Why do we want to be like the Augusta Golf Club? At least they have a valid argument in our legal system for their restrictions when they say “we are a private club”. However, just because they have a valid, legal reason does not make it right. What can the church, as an “open membership organization” which, like the Augusta Golf Club, has been and is being run by men, give as an excuse for our terrible behavior towards females for the last 1900 years? It is God who has the final say in membership. He’s told us that in numerous places in Scripture. Why is it so hard for us to hear and understand his words? Until we men, who presently control the church, recognize what we have done to our women, start teaching all of our members that God does not see gender, race or class, and then move women up from just being caddies to full membership status with the freedom to use the gifts that God has supplied to them, we will continue to be just another “Good Old Boys Club” like the Augusta Golf Club and we will continue our membership decline of the past ten years.
God cares about who does the work he has said needs to be accomplished.

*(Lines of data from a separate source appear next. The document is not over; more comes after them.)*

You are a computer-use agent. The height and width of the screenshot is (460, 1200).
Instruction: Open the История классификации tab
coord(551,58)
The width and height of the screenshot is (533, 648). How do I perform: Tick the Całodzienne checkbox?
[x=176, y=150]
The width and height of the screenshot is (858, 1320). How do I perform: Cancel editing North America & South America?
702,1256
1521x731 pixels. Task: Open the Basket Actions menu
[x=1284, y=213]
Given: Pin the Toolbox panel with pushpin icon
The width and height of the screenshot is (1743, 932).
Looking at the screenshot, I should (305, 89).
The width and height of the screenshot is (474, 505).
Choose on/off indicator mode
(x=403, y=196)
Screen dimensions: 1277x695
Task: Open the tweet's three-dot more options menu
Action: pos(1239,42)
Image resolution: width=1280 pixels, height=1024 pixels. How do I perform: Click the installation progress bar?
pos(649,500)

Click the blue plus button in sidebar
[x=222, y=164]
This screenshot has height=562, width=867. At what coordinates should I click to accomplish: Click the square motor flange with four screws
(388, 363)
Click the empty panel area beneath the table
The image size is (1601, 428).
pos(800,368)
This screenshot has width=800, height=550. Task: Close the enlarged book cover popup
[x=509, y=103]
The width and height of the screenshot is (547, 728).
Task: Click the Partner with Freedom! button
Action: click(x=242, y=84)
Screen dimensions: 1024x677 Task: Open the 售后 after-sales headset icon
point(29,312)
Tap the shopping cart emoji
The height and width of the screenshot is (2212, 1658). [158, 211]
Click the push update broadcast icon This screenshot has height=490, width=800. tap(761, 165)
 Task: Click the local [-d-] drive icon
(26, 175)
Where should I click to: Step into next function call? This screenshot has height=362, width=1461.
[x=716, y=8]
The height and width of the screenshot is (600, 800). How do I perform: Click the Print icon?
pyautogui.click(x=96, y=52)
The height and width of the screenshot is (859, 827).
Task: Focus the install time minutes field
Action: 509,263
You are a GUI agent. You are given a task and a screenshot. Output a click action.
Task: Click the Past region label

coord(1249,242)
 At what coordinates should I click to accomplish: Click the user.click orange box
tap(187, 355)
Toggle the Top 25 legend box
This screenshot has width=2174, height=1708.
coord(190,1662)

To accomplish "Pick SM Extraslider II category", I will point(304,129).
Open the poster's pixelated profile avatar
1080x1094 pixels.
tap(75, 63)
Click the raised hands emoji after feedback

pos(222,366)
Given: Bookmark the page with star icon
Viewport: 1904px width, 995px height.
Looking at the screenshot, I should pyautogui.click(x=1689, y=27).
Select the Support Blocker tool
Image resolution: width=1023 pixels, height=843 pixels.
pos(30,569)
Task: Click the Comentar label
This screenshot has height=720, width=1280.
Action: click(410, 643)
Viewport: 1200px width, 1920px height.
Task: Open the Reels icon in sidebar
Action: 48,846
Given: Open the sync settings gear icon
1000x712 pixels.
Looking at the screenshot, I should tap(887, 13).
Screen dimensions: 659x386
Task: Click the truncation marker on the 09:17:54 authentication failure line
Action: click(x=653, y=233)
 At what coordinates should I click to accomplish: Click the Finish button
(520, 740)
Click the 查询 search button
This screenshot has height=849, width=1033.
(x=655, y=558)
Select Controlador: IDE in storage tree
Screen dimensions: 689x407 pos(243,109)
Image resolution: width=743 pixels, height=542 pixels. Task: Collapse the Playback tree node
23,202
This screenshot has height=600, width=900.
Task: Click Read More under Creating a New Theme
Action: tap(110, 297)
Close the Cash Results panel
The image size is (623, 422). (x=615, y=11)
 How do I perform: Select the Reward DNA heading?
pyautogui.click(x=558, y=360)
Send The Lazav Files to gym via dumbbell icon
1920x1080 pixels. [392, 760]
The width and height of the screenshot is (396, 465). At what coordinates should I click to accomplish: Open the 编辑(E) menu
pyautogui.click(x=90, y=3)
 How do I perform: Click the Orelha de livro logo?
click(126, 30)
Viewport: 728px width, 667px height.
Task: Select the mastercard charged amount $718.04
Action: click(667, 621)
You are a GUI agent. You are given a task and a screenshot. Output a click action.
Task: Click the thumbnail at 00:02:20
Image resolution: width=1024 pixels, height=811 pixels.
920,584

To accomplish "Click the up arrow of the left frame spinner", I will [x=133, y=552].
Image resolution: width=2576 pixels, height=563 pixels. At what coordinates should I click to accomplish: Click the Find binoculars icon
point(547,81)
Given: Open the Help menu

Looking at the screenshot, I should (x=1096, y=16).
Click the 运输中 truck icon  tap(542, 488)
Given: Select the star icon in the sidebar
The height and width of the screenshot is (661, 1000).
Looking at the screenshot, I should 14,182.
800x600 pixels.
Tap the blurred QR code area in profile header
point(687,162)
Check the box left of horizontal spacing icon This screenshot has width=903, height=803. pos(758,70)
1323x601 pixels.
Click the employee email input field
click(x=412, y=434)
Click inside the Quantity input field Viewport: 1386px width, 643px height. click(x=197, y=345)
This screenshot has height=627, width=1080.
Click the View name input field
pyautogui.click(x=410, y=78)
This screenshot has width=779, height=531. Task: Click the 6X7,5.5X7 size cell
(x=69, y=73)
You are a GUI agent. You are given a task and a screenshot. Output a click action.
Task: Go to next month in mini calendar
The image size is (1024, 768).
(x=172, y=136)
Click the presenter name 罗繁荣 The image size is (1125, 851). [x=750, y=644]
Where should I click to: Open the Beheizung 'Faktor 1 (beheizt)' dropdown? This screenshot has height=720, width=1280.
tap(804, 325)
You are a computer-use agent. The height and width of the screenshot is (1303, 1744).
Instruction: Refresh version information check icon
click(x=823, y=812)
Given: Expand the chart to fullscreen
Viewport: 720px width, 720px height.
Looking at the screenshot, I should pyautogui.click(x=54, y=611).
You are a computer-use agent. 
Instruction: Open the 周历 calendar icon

He wants each person, regardless of gender, race, or class, to use the spiritual gifts that he has given to each individual to accomplish his goals for the church his Son died for. Leadership, caddying on the course, and every job in between should be open to all who are gifted by God to do the job they are tasked to do. When we recognize this and put it into practice, I suspect the losses in the Millenial Generation members, which is a hot topic right now, and the losses of numerous other generation’s members who are not being talked about, will become just another solved problem of the past.